**Assignment 1**
According to the sampietrini passage, under which pope were the stones first documented in use in Rome?
**Assignment 2**
Pick up the sampietrini passage after its final line and carry it forward.

**Text block**
= Beginning of Section =

Sampietrini (also sanpietrini) is the pavement found in the historic district of Rome and in St. Peter's Square, Vatican City. The earliest examples were made by trimming large blocks that had been used in ancient Roman roads, as recently discovered in fifteenth- and sixteenth-century archeological excavations. The first documented use in Rome of "sampietrini" stones was during the reign of Pope Pius V (1566–72). Over the next two centuries, the stones were used to pave all the main streets of Rome, because this mode was superior to brick, as it provided a smoother, stronger surface for carriages.

Advantages of sampietrini:
- It creates small channels between the bricks that allow water to pass.
- It can be adapted to the irregularities of the underlying ground.
- It is a long-lasting material.

Disadvantages of sampietrini:
- Over time, the underlying ground will become irregular.
- It is slippery when wet.

= End of Section =

Saved entries:

= Beginning of Section =

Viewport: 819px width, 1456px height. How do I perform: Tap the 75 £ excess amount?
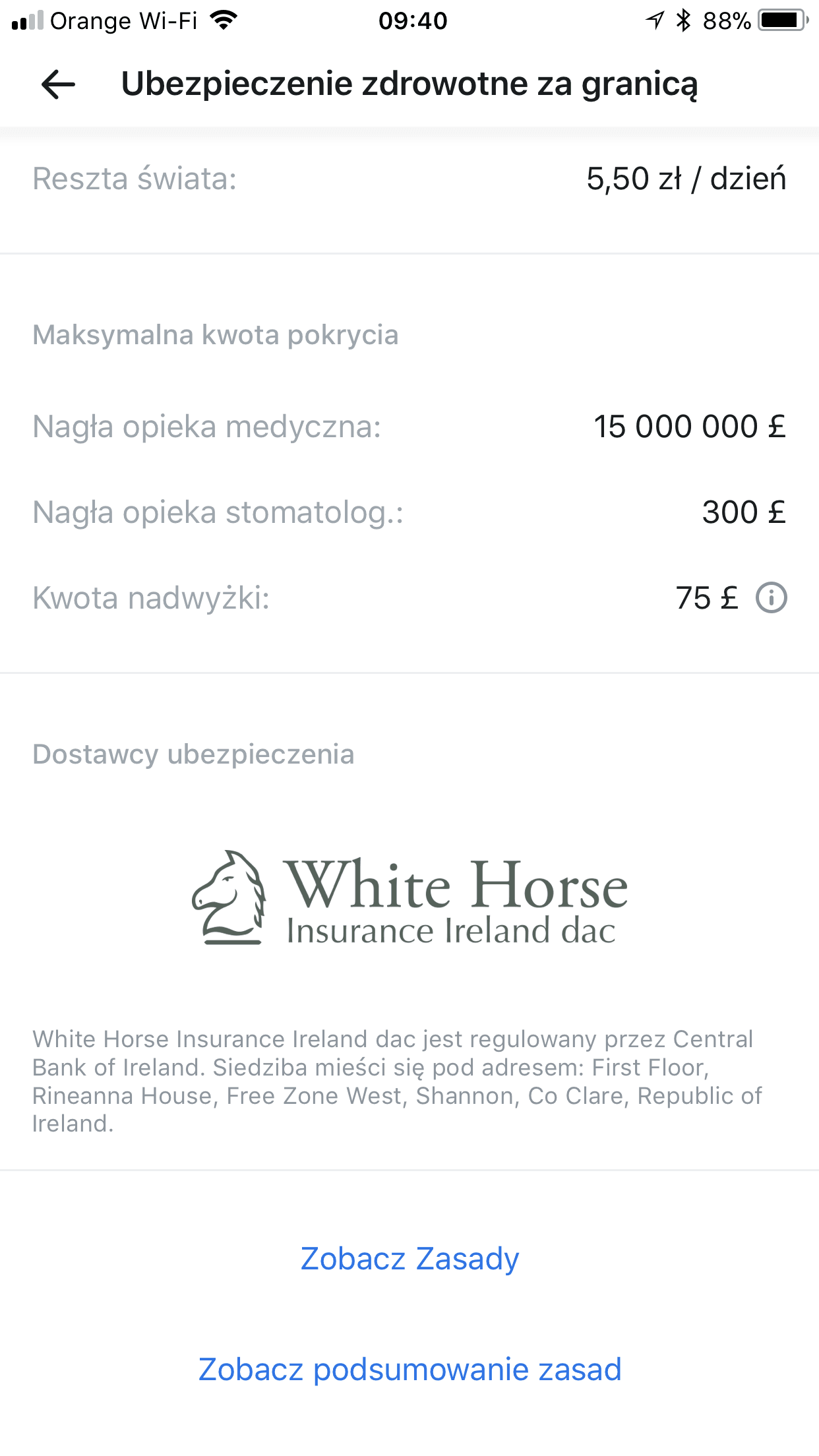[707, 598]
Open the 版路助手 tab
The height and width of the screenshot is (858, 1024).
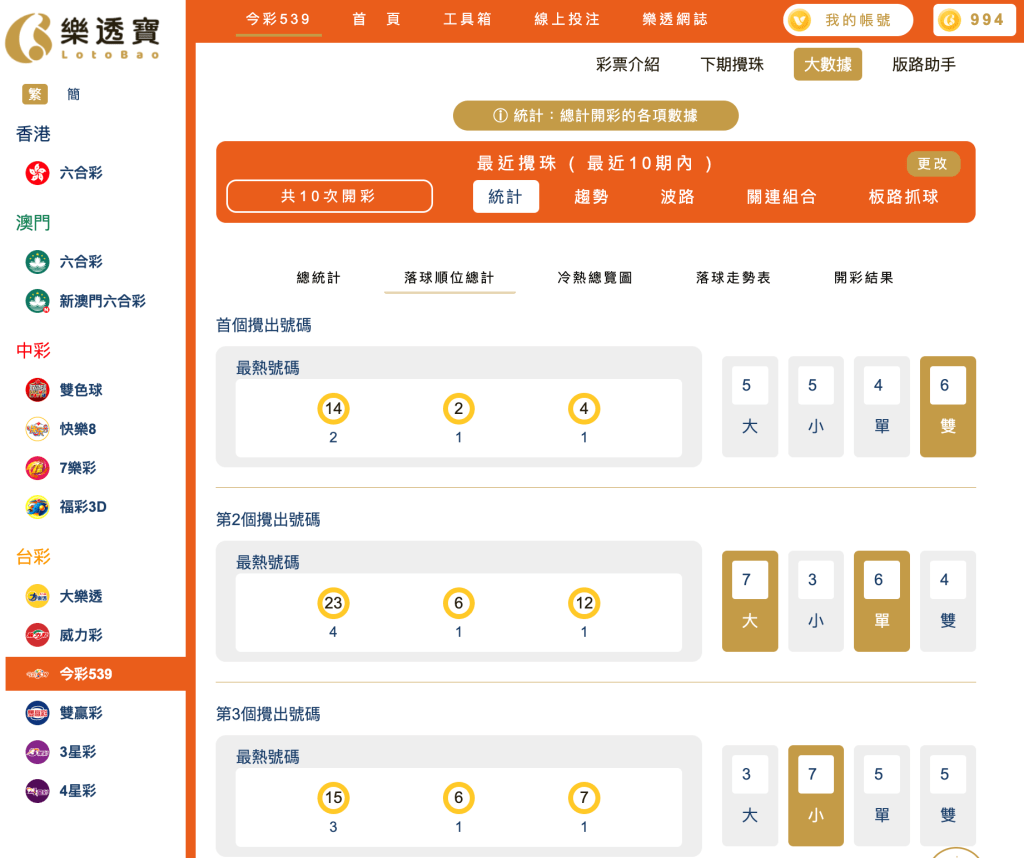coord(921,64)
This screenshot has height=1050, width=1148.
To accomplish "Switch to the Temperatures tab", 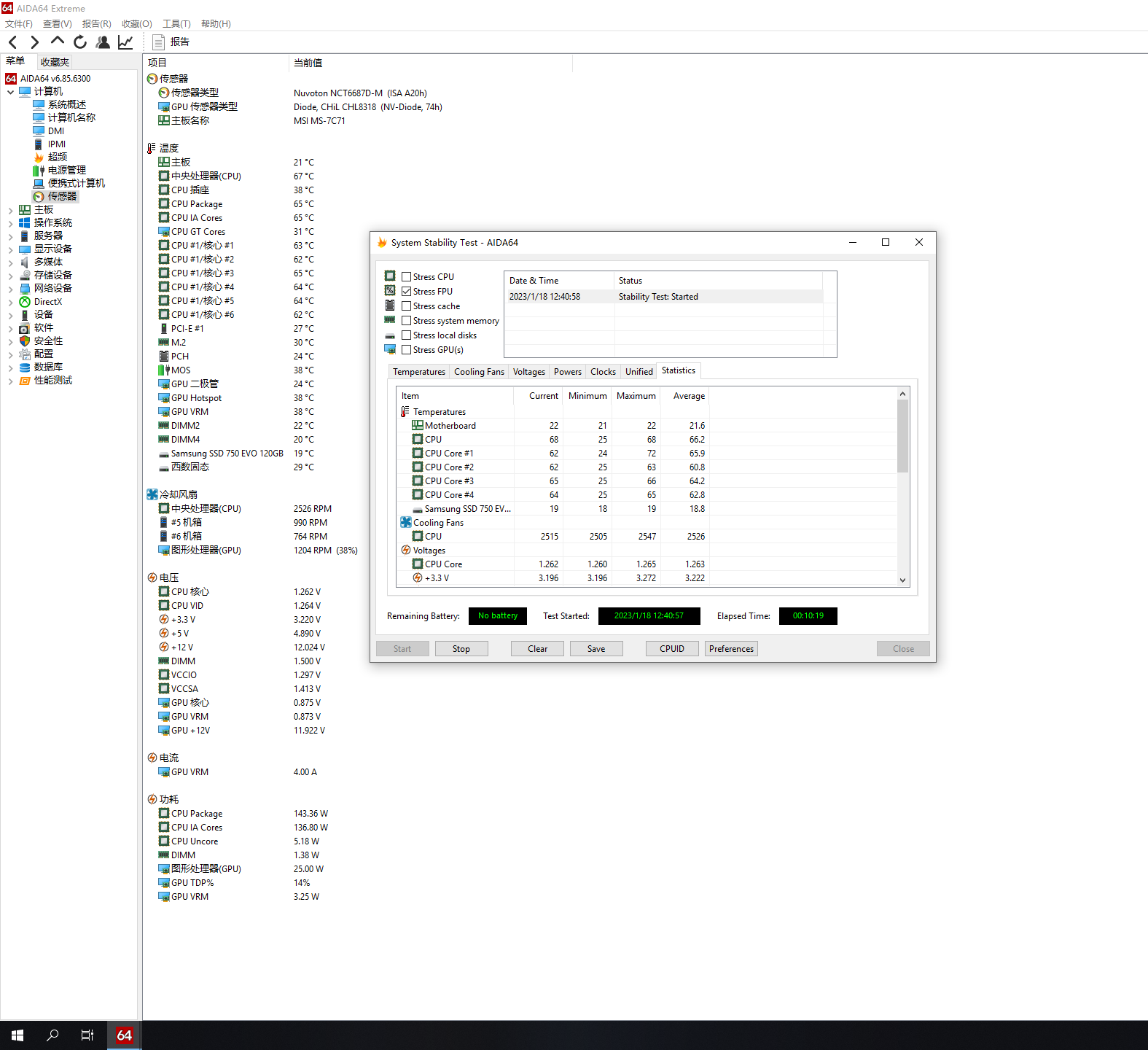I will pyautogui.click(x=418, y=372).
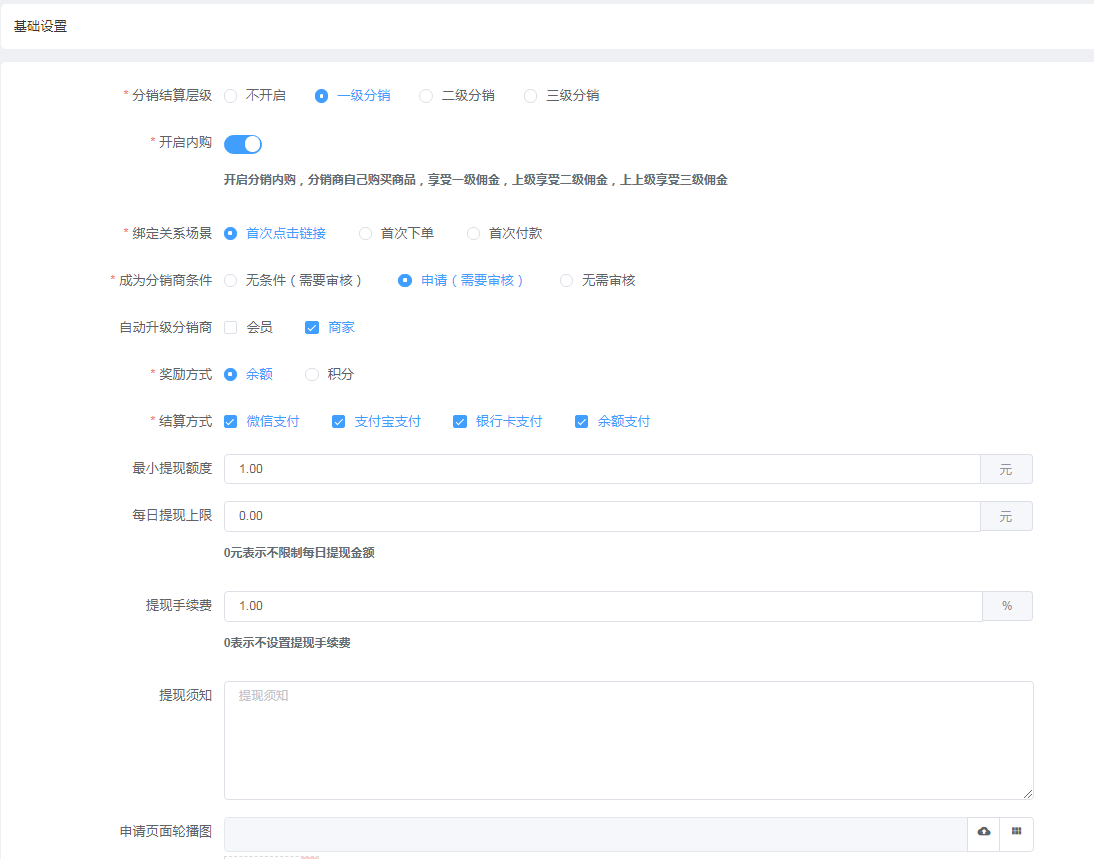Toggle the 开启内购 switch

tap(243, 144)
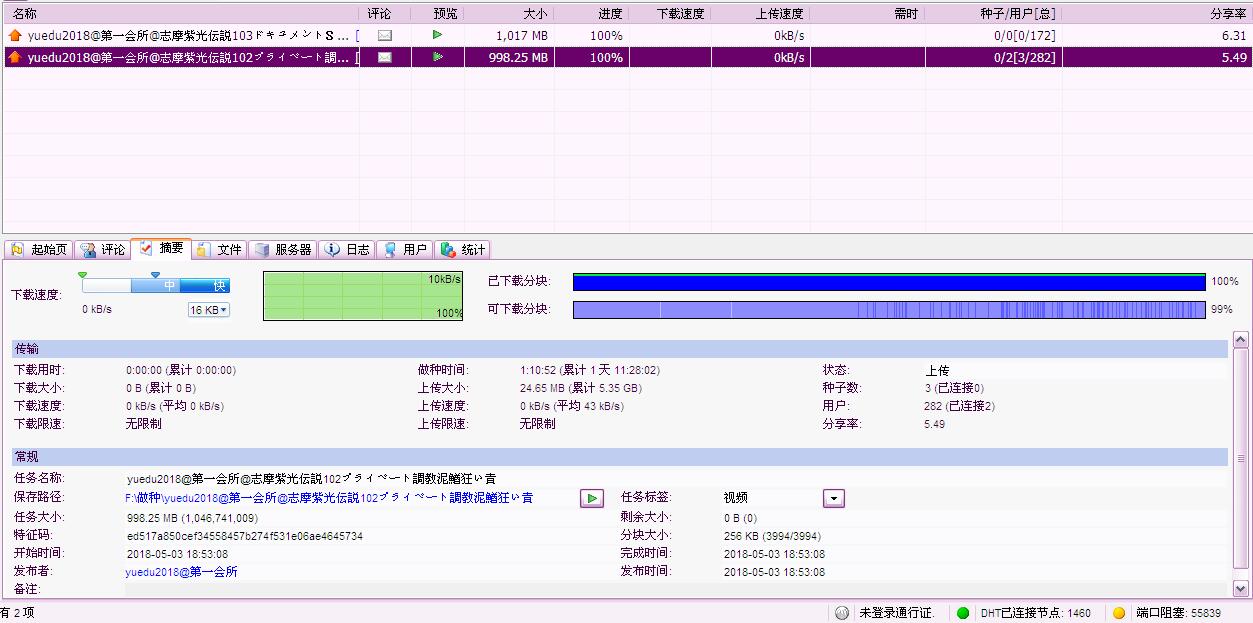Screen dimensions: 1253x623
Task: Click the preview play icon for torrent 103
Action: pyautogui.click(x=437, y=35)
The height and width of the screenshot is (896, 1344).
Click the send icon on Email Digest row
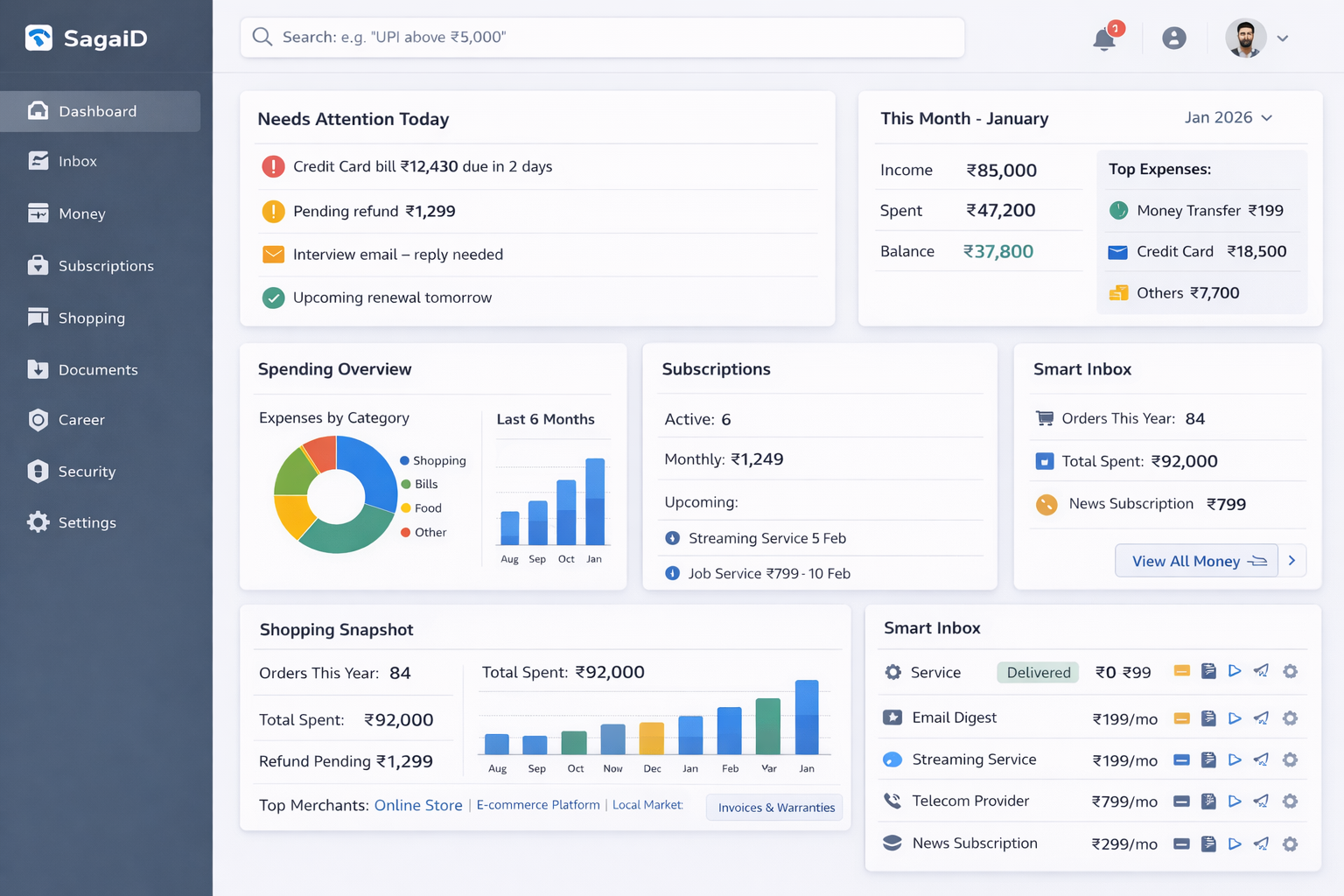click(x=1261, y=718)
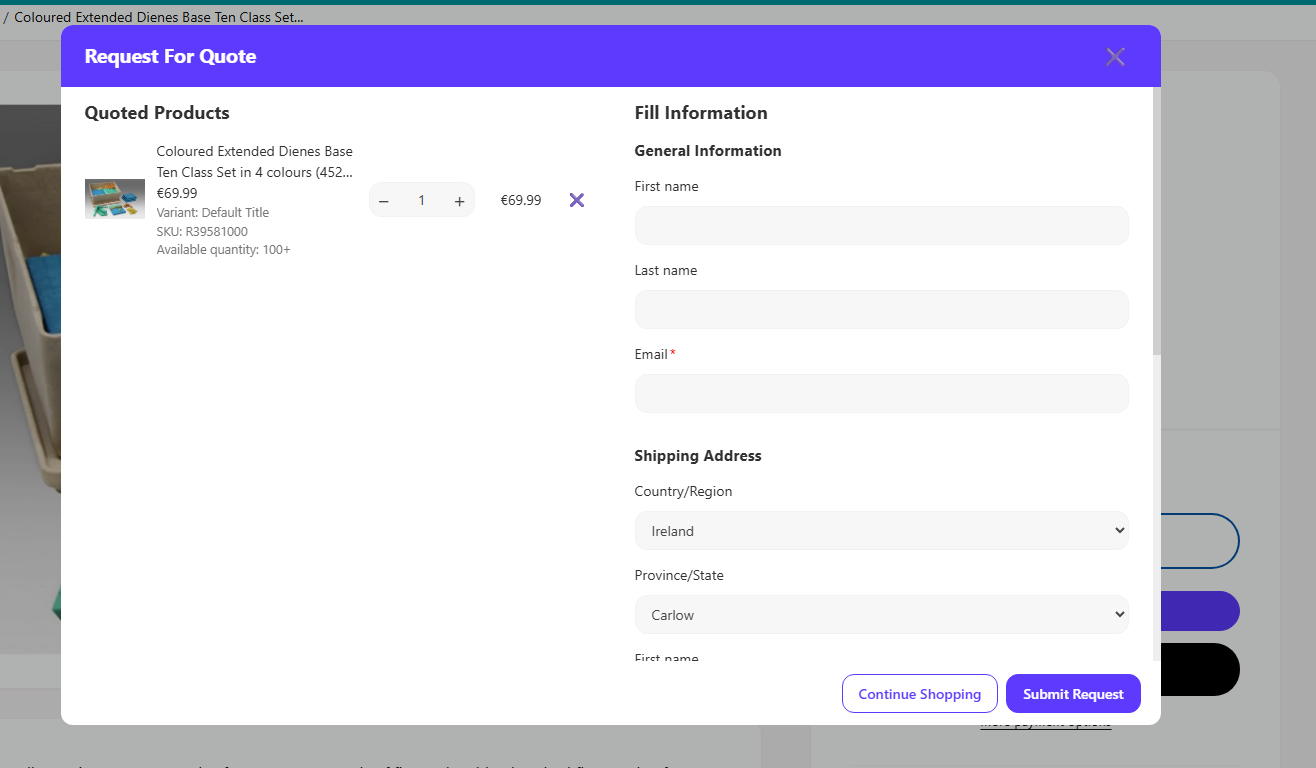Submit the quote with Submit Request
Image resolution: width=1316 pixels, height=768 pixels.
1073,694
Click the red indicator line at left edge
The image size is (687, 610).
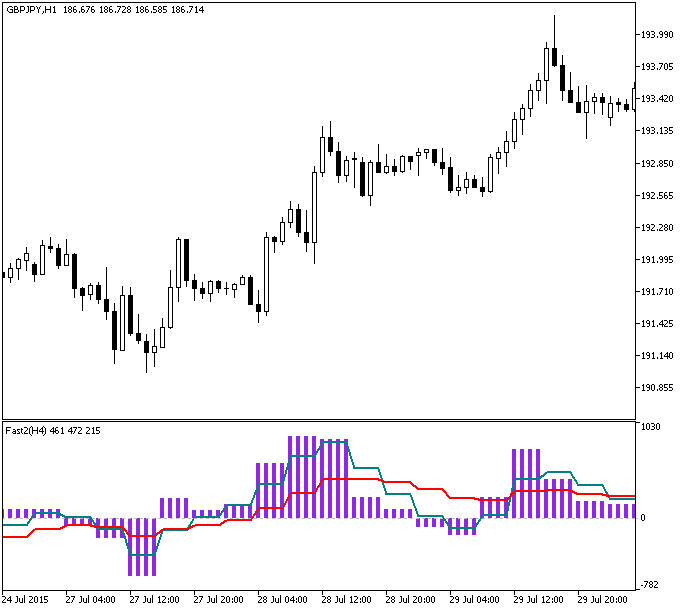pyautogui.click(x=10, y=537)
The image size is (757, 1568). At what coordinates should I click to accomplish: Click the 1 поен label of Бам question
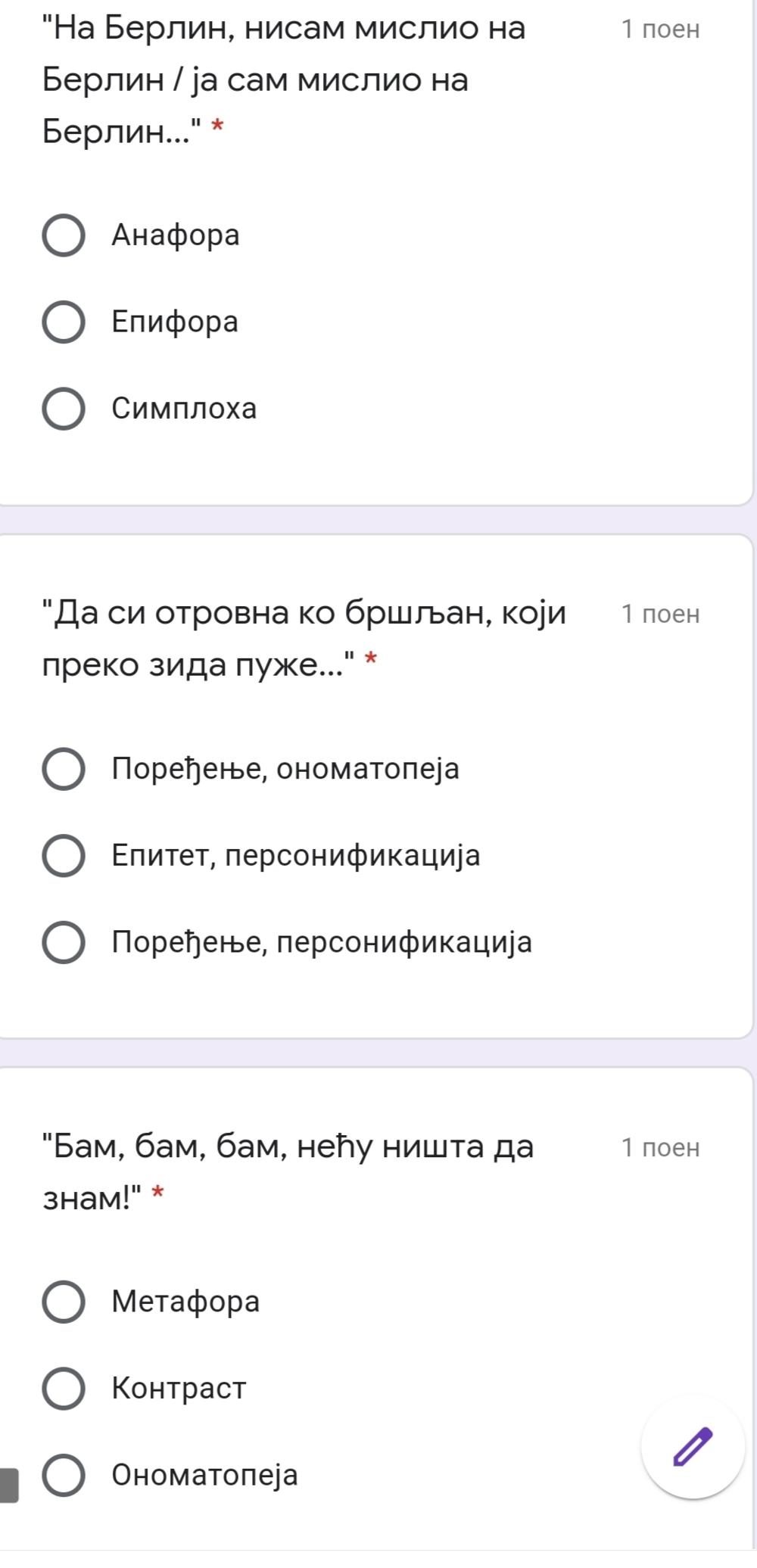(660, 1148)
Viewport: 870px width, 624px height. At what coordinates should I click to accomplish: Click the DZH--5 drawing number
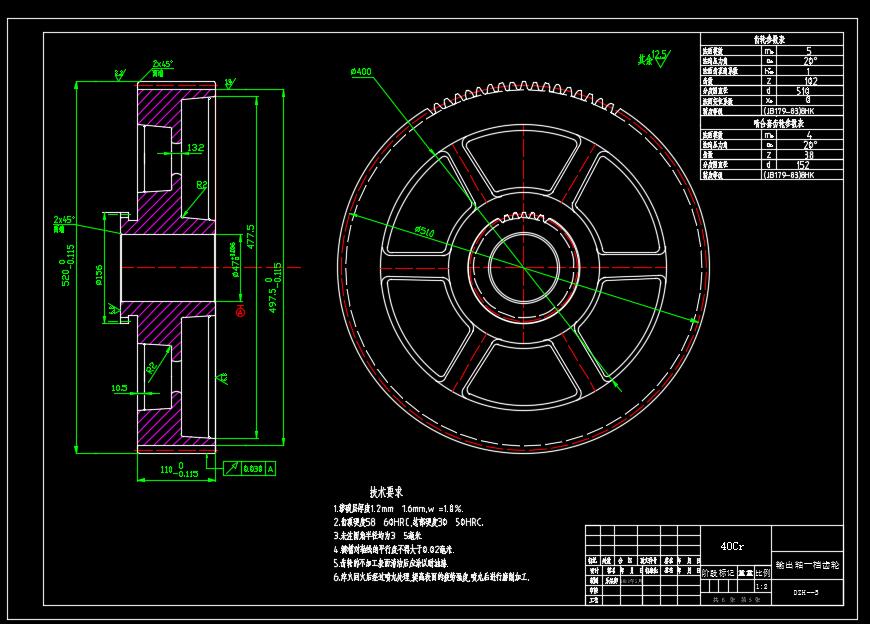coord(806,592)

= End of Section =

**Task output 1**
Pope Pius V (1566–72).

**Task output 2**
Sampietrinis peculiarities make it unsuitable to streets where traffic travels at high speed. Nowadays, its use is largely confined to historical or very narrow streets in the center of Rome (e.g., in Trastevere), where traffic is light and slow.

The widespread availability of sampietrini made it a weapon of choice in Italian riots since the 1960s.

In July 2005, the mayor of Rome, Walter Veltroni, declared that the sampietrini pavement was causing problems: its irregularity could be dangerous to moped riders and other two-wheeled vehicles; heavy vehicles passing over it created noise and vibrations damaging to adjacent buildings. While these concerns were countered with the argument that inadequate maintenance was at fault, Veltroni said that the sampietrini would be removed, reserving them solely for pedestrian streets.

== Sources ==
- Cibin, Ludovica, "Selciato Romano; il sampietrino" (Rome: Gangemi) 2005.
- Sampietrini: una grana per Veltroni, il Giornale
- Roma dice addio ai sampietrini asfalto anche nelle vie del centro, la Repubblica
- Rinne, Katherine, "The Waters of Rome: Aqueducts, Fountains, and the Birth of the Baroque City," chapter 9 (New Haven: Yale) 2010.